(Dataset items)
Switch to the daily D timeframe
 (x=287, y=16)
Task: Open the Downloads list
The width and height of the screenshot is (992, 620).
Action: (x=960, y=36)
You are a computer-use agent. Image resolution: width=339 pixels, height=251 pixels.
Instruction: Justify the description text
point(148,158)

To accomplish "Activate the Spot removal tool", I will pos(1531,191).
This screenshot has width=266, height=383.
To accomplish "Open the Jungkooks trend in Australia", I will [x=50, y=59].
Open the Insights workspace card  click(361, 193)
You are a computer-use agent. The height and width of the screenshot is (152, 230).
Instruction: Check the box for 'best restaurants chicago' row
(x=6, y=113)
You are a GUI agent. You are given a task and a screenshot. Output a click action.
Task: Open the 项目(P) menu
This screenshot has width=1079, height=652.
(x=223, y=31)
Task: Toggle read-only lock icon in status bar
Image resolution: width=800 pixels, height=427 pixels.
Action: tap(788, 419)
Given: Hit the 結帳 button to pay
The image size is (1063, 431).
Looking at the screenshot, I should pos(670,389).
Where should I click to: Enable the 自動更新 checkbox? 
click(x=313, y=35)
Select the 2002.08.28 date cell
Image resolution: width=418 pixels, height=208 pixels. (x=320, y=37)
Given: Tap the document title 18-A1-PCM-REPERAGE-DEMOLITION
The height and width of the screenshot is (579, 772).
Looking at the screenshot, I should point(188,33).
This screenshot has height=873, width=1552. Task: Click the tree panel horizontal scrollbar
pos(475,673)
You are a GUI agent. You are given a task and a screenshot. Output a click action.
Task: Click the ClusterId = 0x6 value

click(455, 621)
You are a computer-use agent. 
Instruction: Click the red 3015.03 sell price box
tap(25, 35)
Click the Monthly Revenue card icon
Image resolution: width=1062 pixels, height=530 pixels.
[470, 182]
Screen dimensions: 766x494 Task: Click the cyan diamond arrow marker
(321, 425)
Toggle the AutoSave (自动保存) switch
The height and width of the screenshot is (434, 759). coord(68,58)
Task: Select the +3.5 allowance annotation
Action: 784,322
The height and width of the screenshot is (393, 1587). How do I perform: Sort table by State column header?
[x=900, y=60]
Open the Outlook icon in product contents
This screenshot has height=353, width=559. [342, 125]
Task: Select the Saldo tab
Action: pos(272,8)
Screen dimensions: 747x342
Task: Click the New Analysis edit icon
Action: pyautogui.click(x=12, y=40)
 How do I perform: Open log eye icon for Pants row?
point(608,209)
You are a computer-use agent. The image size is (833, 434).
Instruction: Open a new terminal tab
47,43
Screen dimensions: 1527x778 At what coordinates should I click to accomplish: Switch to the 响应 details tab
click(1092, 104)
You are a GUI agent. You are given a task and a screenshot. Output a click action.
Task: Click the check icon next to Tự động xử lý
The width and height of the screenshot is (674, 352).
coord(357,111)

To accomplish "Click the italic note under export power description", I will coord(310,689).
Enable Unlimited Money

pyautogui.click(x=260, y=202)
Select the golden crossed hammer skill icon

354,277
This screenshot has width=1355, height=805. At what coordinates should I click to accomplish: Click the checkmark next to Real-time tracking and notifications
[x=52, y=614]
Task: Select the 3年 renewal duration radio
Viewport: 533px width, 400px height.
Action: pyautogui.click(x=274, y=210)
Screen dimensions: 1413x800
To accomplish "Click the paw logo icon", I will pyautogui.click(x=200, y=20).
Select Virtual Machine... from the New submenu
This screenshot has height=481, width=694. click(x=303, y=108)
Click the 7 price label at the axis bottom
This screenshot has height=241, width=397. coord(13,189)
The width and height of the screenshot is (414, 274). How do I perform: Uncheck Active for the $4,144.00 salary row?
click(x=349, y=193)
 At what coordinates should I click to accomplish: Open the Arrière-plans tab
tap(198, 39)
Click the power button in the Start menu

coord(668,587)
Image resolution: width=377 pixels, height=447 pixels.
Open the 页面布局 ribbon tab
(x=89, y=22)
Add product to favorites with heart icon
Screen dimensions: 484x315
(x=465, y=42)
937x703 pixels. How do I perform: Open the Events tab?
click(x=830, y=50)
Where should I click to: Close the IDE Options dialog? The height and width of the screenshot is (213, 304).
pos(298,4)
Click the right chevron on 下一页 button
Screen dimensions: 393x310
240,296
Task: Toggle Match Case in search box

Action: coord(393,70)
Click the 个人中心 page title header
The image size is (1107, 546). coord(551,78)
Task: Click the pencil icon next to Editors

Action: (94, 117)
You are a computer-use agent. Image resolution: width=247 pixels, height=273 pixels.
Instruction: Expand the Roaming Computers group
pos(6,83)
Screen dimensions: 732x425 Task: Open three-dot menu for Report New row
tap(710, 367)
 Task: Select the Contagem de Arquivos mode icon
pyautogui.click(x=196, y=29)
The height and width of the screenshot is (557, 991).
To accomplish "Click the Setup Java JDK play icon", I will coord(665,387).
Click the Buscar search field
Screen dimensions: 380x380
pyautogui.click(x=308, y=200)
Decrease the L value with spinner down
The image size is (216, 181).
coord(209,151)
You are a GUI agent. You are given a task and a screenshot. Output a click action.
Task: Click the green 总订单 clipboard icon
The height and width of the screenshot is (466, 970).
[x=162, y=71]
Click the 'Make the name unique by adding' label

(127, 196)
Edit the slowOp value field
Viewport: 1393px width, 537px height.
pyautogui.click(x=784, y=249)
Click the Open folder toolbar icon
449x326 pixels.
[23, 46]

== SET EXERCISE ==
Reproduce the items verbatim, covering everything from the line that contains "You are a computer-use agent. Image resolution: width=247" down to the line that contains "pyautogui.click(x=196, y=29)", both of those lines included.

== FULL SOLUTION ==
You are a computer-use agent. Image resolution: width=247 pixels, height=273 pixels.
Instruction: Expand the Roaming Computers group
pos(6,83)
Screen dimensions: 732x425 Task: Open three-dot menu for Report New row
tap(710, 367)
 Task: Select the Contagem de Arquivos mode icon
pyautogui.click(x=196, y=29)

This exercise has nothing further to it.